--- start ---

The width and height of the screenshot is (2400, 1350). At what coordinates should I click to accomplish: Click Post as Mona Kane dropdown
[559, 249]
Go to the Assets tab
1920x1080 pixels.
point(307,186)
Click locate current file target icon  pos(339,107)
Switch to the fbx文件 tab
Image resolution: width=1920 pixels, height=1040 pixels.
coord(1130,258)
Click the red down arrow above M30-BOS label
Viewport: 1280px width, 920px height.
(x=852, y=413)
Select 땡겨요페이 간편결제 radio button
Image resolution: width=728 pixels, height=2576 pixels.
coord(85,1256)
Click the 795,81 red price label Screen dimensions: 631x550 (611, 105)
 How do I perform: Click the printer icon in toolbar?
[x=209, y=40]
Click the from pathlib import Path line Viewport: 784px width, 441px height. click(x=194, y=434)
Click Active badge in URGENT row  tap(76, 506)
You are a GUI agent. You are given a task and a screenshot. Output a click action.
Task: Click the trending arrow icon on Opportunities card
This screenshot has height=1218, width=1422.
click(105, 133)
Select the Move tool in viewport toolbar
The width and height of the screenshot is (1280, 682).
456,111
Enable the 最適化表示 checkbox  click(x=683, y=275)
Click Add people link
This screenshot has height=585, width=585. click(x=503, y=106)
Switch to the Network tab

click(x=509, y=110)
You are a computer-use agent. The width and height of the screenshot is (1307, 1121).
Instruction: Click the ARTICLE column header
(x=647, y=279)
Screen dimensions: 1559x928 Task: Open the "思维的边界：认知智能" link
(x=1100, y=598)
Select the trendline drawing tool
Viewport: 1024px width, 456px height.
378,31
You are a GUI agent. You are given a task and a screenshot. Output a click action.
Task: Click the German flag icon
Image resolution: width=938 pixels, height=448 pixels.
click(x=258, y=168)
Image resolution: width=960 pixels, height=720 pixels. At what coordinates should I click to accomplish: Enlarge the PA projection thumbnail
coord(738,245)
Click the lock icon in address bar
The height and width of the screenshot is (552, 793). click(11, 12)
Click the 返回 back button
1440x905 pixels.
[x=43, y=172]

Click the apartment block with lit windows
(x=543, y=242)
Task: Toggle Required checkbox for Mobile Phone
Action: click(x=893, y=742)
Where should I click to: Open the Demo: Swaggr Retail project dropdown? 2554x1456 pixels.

--- end ---

Can you copy every one of the records above line for line, keeping each character unchanged?

[Output for this exercise]:
The width and height of the screenshot is (2400, 1350). At what coordinates should I click to accomplish: Click Post as Mona Kane dropdown
[559, 249]
Go to the Assets tab
1920x1080 pixels.
point(307,186)
Click locate current file target icon  pos(339,107)
Switch to the fbx文件 tab
Image resolution: width=1920 pixels, height=1040 pixels.
coord(1130,258)
Click the red down arrow above M30-BOS label
Viewport: 1280px width, 920px height.
(x=852, y=413)
Select 땡겨요페이 간편결제 radio button
Image resolution: width=728 pixels, height=2576 pixels.
coord(85,1256)
Click the 795,81 red price label Screen dimensions: 631x550 (611, 105)
 How do I perform: Click the printer icon in toolbar?
[x=209, y=40]
Click the from pathlib import Path line Viewport: 784px width, 441px height. click(x=194, y=434)
Click Active badge in URGENT row  tap(76, 506)
You are a GUI agent. You are given a task and a screenshot. Output a click action.
Task: Click the trending arrow icon on Opportunities card
This screenshot has height=1218, width=1422.
click(105, 133)
Select the Move tool in viewport toolbar
The width and height of the screenshot is (1280, 682).
456,111
Enable the 最適化表示 checkbox  click(x=683, y=275)
Click Add people link
This screenshot has height=585, width=585. click(x=503, y=106)
Switch to the Network tab

click(x=509, y=110)
You are a computer-use agent. The width and height of the screenshot is (1307, 1121).
Instruction: Click the ARTICLE column header
(x=647, y=279)
Screen dimensions: 1559x928 Task: Open the "思维的边界：认知智能" link
(x=1100, y=598)
Select the trendline drawing tool
Viewport: 1024px width, 456px height.
378,31
You are a GUI agent. You are given a task and a screenshot. Output a click action.
Task: Click the German flag icon
Image resolution: width=938 pixels, height=448 pixels.
click(x=258, y=168)
Image resolution: width=960 pixels, height=720 pixels. At what coordinates should I click to accomplish: Enlarge the PA projection thumbnail
coord(738,245)
Click the lock icon in address bar
The height and width of the screenshot is (552, 793). click(11, 12)
Click the 返回 back button
1440x905 pixels.
[x=43, y=172]

Click the apartment block with lit windows
(x=543, y=242)
Task: Toggle Required checkbox for Mobile Phone
Action: click(x=893, y=742)
Where should I click to: Open the Demo: Swaggr Retail project dropdown? 2554x1456 pixels.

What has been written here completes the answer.